Intracellular delivery and calcium transients generated in sonoporation facilitated by microbubbles

Abstract

Ultrasound application in the presence of microbubbles is a promising strategy for intracellular drug and gene delivery, but it may also trigger other cellular responses. This study investigates the relationship between the change of cell membrane permeability generated by ultrasound-driven microbubbles and the changes in intracellular calcium concentration ([Ca 2+] i ). Cultured rat cardiomyoblast (H9c2) cells were exposed to a single ultrasound pulse (1 MHz, 10–15 cycles, 0.27 MPa) in the presence of a Definity TM microbubble. Intracellular transport via sonoporation was assessed in real time using propidium iodide (PI), while [Ca 2+] i and dye loss from the cells were measured with preloaded fura-2. The ultrasound exposure generated fragmentation or shrinking of the microbubble. Only cells adjacent to the ultrasound-driven microbubble exhibited propidium iodide uptake with simultaneous [Ca 2+] i increase and fura-2 dye loss.
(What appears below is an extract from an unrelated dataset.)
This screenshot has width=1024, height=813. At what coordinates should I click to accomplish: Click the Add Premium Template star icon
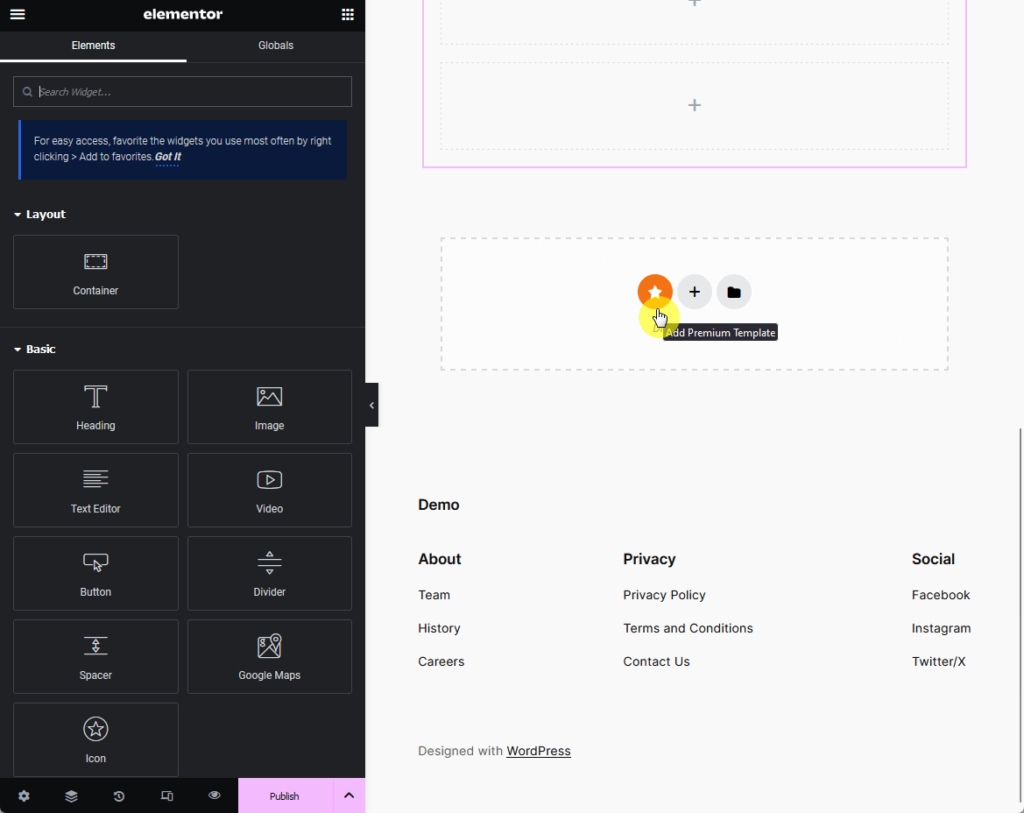[655, 291]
The amount of PI uptake was correlated with the amount of fura-2 dye loss. Cells with delayed [Ca 2+] i transients from the time of ultrasound application had no uptake of PI. These results indicate the formation of non-specific pores in the cell membrane by ultrasound-stimulated microbubbles and the generation of calcium waves in surrounding cells without pores.